* BEGIN INPUT ROWS *

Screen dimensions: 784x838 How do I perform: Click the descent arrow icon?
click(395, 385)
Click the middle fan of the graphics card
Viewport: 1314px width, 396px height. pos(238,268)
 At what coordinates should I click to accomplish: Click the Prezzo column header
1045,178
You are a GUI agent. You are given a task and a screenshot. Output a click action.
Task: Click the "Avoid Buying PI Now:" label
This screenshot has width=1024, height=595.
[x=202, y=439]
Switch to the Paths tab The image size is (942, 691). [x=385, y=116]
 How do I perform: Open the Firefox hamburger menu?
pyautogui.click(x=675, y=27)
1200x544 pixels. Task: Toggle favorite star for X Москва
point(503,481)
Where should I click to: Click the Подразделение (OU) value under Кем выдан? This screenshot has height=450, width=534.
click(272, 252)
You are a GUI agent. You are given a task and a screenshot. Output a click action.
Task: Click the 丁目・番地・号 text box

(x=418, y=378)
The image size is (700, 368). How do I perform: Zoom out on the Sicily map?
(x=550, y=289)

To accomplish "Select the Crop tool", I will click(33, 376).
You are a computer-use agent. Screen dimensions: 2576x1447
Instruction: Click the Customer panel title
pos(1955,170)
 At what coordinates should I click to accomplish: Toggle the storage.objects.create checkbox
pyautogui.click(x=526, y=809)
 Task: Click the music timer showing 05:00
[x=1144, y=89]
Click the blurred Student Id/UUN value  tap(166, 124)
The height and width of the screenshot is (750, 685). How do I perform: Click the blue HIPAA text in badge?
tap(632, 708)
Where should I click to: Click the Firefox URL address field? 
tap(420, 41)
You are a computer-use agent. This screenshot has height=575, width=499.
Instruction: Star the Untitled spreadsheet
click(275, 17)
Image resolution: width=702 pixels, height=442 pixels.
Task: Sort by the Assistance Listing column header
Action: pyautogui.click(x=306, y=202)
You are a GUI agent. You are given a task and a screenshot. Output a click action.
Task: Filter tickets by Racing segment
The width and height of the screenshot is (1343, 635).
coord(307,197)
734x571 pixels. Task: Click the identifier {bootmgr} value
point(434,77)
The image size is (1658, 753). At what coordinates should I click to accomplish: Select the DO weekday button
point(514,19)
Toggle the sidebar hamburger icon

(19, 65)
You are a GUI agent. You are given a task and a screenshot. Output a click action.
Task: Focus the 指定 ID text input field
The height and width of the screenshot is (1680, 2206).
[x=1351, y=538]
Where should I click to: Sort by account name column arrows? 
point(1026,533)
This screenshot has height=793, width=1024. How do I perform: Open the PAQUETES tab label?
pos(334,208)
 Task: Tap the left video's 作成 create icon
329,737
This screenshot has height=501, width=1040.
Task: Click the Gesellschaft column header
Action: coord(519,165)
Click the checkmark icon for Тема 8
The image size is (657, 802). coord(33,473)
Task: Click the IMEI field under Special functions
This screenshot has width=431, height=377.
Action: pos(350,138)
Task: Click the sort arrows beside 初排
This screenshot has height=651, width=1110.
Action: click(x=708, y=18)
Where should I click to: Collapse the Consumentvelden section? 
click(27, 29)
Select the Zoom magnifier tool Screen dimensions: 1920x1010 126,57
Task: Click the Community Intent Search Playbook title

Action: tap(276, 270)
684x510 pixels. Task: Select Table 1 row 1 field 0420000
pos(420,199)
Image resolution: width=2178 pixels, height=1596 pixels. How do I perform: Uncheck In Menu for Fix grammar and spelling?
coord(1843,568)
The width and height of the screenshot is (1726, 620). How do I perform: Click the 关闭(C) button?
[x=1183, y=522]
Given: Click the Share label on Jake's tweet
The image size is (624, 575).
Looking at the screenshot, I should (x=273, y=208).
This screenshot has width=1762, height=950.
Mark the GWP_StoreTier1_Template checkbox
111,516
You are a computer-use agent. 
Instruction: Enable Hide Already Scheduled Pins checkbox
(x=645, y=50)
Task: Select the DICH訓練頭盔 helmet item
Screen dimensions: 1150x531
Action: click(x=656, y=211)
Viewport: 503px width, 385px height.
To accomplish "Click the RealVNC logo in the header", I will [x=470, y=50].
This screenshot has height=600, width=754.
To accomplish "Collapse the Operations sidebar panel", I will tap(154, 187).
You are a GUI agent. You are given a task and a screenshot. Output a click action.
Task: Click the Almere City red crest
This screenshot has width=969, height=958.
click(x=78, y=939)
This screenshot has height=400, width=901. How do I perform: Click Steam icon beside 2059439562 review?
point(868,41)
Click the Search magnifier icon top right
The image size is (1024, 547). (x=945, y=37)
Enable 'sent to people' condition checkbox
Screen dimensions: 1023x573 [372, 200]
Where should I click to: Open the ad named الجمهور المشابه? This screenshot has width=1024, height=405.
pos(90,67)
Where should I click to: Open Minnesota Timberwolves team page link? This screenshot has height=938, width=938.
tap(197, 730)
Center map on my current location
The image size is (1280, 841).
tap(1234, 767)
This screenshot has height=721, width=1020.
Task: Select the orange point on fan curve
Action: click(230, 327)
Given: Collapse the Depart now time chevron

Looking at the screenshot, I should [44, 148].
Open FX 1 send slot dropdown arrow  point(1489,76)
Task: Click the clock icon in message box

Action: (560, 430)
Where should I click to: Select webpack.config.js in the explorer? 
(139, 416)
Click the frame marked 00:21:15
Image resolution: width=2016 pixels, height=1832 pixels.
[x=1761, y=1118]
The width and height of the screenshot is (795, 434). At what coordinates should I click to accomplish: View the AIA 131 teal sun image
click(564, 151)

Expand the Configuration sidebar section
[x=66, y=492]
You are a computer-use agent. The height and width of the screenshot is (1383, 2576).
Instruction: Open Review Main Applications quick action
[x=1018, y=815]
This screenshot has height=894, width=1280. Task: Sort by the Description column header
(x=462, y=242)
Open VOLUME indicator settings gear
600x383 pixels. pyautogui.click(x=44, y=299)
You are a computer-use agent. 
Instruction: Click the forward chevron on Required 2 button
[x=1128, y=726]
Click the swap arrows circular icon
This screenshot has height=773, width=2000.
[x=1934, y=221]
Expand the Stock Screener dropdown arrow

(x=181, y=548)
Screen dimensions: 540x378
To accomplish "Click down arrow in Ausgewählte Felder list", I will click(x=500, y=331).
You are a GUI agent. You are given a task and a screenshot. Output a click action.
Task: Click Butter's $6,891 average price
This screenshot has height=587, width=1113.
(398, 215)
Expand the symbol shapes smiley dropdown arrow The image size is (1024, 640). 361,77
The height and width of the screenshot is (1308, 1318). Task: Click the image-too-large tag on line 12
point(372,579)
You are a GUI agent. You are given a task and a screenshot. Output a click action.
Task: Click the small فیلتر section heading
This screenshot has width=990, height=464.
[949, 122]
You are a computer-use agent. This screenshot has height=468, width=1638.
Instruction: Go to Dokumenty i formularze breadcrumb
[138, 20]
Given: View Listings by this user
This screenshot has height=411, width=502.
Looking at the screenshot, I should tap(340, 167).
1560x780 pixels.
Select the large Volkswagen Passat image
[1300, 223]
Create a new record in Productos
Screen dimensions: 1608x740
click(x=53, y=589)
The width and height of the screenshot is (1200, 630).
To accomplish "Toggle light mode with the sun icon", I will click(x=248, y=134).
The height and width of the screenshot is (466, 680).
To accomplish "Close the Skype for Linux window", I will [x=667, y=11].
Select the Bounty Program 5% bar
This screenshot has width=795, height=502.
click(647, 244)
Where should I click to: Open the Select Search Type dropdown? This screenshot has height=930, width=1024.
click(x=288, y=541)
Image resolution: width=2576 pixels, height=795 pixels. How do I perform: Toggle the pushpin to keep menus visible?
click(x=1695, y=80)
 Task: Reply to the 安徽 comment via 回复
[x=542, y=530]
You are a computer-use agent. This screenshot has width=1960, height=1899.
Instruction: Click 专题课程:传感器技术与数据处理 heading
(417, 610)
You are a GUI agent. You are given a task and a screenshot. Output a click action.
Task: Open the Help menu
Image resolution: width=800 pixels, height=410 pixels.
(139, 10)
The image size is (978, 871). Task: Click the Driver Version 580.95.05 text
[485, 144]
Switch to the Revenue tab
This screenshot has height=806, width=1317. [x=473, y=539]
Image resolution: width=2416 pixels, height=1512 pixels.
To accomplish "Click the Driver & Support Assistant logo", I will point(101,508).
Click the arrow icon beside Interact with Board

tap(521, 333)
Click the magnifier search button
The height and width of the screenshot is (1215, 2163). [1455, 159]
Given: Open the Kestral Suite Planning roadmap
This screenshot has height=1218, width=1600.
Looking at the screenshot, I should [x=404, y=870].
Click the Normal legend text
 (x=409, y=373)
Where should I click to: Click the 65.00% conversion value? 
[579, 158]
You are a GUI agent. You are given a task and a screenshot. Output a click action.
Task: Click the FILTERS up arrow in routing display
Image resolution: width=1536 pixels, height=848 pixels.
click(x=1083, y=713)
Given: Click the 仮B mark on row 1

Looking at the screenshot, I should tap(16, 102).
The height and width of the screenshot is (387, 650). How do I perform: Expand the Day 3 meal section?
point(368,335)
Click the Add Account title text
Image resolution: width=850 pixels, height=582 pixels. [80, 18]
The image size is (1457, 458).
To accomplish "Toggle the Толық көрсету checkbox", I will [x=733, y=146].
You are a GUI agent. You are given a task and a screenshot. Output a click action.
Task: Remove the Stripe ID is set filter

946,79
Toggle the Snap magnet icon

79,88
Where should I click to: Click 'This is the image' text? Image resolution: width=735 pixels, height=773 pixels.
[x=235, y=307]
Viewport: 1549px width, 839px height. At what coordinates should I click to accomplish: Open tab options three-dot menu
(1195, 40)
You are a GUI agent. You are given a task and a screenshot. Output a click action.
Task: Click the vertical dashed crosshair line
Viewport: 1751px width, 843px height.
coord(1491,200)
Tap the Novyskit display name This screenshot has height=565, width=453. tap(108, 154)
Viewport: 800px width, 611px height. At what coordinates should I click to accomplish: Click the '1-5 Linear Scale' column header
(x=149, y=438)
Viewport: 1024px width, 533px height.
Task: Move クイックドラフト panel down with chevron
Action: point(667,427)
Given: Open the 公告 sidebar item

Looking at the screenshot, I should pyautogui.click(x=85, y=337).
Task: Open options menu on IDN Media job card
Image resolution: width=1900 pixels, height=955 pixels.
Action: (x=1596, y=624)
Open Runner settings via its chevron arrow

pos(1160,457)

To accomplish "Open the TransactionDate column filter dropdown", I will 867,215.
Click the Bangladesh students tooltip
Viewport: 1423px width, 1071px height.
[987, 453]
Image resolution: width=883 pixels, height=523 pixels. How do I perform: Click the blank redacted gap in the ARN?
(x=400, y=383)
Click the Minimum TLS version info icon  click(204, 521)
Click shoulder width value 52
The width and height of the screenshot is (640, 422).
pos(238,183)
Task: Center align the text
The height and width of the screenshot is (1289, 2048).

* END INPUT ROWS *

# YOUR TASK
Put the lines of the entries above into a numbered list, starting at the first line and ending at the line that contains "coord(307,197)", and leave out blank lines.

# FINISHED ANSWER
1. Screen dimensions: 784x838 How do I perform: Click the descent arrow icon?
2. click(395, 385)
3. Click the middle fan of the graphics card
4. Viewport: 1314px width, 396px height. pos(238,268)
5.  At what coordinates should I click to accomplish: Click the Prezzo column header
6. 1045,178
7. You are a GUI agent. You are given a task and a screenshot. Output a click action.
8. Task: Click the "Avoid Buying PI Now:" label
9. This screenshot has width=1024, height=595.
10. [x=202, y=439]
11. Switch to the Paths tab The image size is (942, 691). [x=385, y=116]
12.  How do I perform: Open the Firefox hamburger menu?
13. pyautogui.click(x=675, y=27)
14. 1200x544 pixels. Task: Toggle favorite star for X Москва
15. point(503,481)
16. Where should I click to: Click the Подразделение (OU) value under Кем выдан? This screenshot has height=450, width=534.
17. click(272, 252)
18. You are a GUI agent. You are given a task and a screenshot. Output a click action.
19. Task: Click the 丁目・番地・号 text box
20. (x=418, y=378)
21. The image size is (700, 368). How do I perform: Zoom out on the Sicily map?
22. (x=550, y=289)
23. To accomplish "Select the Crop tool", I will click(33, 376).
24. You are a computer-use agent. Screen dimensions: 2576x1447
25. Instruction: Click the Customer panel title
26. pos(1955,170)
27.  At what coordinates should I click to accomplish: Toggle the storage.objects.create checkbox
28. pyautogui.click(x=526, y=809)
29.  Task: Click the music timer showing 05:00
30. [x=1144, y=89]
31. Click the blurred Student Id/UUN value  tap(166, 124)
32. The height and width of the screenshot is (750, 685). How do I perform: Click the blue HIPAA text in badge?
33. tap(632, 708)
34. Where should I click to: Click the Firefox URL address field? 
35. tap(420, 41)
36. You are a computer-use agent. This screenshot has height=575, width=499.
37. Instruction: Star the Untitled spreadsheet
38. click(275, 17)
39. Image resolution: width=702 pixels, height=442 pixels.
40. Task: Sort by the Assistance Listing column header
41. Action: pyautogui.click(x=306, y=202)
42. You are a GUI agent. You are given a task and a screenshot. Output a click action.
43. Task: Filter tickets by Racing segment
44. The width and height of the screenshot is (1343, 635).
45. coord(307,197)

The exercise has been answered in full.